§ **EXERCISE INSTRUCTIONS**: Your job is to transcribe the material exactly. Keep every line.

§ **THE DATA**:
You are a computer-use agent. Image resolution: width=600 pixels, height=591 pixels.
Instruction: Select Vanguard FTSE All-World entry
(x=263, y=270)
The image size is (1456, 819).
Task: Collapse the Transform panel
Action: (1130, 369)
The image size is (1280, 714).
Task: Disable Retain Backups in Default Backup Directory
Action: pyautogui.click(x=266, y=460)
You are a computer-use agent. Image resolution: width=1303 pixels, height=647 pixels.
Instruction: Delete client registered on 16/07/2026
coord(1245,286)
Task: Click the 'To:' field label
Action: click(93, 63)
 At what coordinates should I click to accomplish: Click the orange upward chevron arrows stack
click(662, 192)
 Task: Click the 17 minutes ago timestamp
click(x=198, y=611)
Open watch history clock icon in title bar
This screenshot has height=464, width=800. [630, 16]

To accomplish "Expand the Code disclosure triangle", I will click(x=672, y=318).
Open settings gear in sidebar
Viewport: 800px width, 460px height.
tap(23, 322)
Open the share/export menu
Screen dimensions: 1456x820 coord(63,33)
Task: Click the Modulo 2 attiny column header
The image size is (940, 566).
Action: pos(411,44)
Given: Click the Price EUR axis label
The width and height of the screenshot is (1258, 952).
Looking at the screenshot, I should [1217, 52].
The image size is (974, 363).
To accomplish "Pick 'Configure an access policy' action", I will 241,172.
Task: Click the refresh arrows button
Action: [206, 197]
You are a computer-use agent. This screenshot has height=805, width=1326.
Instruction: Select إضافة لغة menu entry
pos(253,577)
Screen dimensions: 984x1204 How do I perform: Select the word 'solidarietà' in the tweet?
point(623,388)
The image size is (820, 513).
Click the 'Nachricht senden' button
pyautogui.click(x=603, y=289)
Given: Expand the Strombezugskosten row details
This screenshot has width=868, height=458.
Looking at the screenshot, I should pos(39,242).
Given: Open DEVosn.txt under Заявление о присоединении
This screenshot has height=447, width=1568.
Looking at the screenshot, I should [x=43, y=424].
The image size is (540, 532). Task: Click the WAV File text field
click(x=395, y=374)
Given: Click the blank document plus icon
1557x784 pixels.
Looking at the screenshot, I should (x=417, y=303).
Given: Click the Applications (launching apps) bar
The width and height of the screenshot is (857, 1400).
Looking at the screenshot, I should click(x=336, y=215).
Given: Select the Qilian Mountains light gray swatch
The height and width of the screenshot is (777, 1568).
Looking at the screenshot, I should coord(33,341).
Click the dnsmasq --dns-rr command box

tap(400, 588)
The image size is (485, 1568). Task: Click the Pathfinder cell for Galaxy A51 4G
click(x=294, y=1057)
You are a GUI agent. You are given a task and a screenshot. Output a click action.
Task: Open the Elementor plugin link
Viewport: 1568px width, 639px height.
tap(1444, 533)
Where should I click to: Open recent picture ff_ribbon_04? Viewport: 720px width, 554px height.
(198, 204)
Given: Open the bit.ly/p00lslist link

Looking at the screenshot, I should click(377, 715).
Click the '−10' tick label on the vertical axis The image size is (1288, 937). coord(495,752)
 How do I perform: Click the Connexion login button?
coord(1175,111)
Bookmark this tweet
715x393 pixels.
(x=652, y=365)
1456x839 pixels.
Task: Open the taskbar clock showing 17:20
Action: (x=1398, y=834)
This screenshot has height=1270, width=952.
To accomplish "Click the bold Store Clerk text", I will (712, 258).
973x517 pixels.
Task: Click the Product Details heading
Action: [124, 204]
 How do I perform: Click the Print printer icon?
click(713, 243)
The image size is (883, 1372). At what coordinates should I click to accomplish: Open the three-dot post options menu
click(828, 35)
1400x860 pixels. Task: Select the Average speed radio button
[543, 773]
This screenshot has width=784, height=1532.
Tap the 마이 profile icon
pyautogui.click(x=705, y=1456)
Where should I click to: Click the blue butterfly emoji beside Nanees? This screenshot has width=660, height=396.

§ **SOLUTION**:
You are a computer-use agent. Image resolution: width=600 pixels, height=591 pixels.
Instruction: Select Vanguard FTSE All-World entry
(x=263, y=270)
The image size is (1456, 819).
Task: Collapse the Transform panel
Action: (1130, 369)
The image size is (1280, 714).
Task: Disable Retain Backups in Default Backup Directory
Action: pyautogui.click(x=266, y=460)
You are a computer-use agent. Image resolution: width=1303 pixels, height=647 pixels.
Instruction: Delete client registered on 16/07/2026
coord(1245,286)
Task: Click the 'To:' field label
Action: click(93, 63)
 At what coordinates should I click to accomplish: Click the orange upward chevron arrows stack
click(662, 192)
 Task: Click the 17 minutes ago timestamp
click(x=198, y=611)
Open watch history clock icon in title bar
This screenshot has height=464, width=800. [630, 16]

To accomplish "Expand the Code disclosure triangle", I will click(x=672, y=318).
Open settings gear in sidebar
Viewport: 800px width, 460px height.
tap(23, 322)
Open the share/export menu
Screen dimensions: 1456x820 coord(63,33)
Task: Click the Modulo 2 attiny column header
The image size is (940, 566).
Action: pos(411,44)
Given: Click the Price EUR axis label
The width and height of the screenshot is (1258, 952).
Looking at the screenshot, I should [1217, 52].
The image size is (974, 363).
To accomplish "Pick 'Configure an access policy' action", I will 241,172.
Task: Click the refresh arrows button
Action: [206, 197]
You are a computer-use agent. This screenshot has height=805, width=1326.
Instruction: Select إضافة لغة menu entry
pos(253,577)
Screen dimensions: 984x1204 How do I perform: Select the word 'solidarietà' in the tweet?
point(623,388)
The image size is (820, 513).
Click the 'Nachricht senden' button
pyautogui.click(x=603, y=289)
Given: Expand the Strombezugskosten row details
This screenshot has width=868, height=458.
Looking at the screenshot, I should pos(39,242).
Given: Open DEVosn.txt under Заявление о присоединении
This screenshot has height=447, width=1568.
Looking at the screenshot, I should [x=43, y=424].
The image size is (540, 532). Task: Click the WAV File text field
click(x=395, y=374)
Given: Click the blank document plus icon
1557x784 pixels.
Looking at the screenshot, I should (x=417, y=303).
Given: Click the Applications (launching apps) bar
The width and height of the screenshot is (857, 1400).
Looking at the screenshot, I should click(x=336, y=215).
Given: Select the Qilian Mountains light gray swatch
The height and width of the screenshot is (777, 1568).
Looking at the screenshot, I should coord(33,341).
Click the dnsmasq --dns-rr command box

tap(400, 588)
The image size is (485, 1568). Task: Click the Pathfinder cell for Galaxy A51 4G
click(x=294, y=1057)
You are a GUI agent. You are given a task and a screenshot. Output a click action.
Task: Open the Elementor plugin link
Viewport: 1568px width, 639px height.
tap(1444, 533)
Where should I click to: Open recent picture ff_ribbon_04? Viewport: 720px width, 554px height.
(198, 204)
Given: Open the bit.ly/p00lslist link

Looking at the screenshot, I should click(377, 715).
Click the '−10' tick label on the vertical axis The image size is (1288, 937). coord(495,752)
 How do I perform: Click the Connexion login button?
coord(1175,111)
Bookmark this tweet
715x393 pixels.
(x=652, y=365)
1456x839 pixels.
Task: Open the taskbar clock showing 17:20
Action: (x=1398, y=834)
This screenshot has height=1270, width=952.
To accomplish "Click the bold Store Clerk text", I will (712, 258).
973x517 pixels.
Task: Click the Product Details heading
Action: [124, 204]
 How do I perform: Click the Print printer icon?
click(713, 243)
The image size is (883, 1372). At what coordinates should I click to accomplish: Open the three-dot post options menu
click(828, 35)
1400x860 pixels. Task: Select the Average speed radio button
[543, 773]
This screenshot has width=784, height=1532.
Tap the 마이 profile icon
pyautogui.click(x=705, y=1456)
Where should I click to: Click the blue butterfly emoji beside Nanees? This screenshot has width=660, height=396.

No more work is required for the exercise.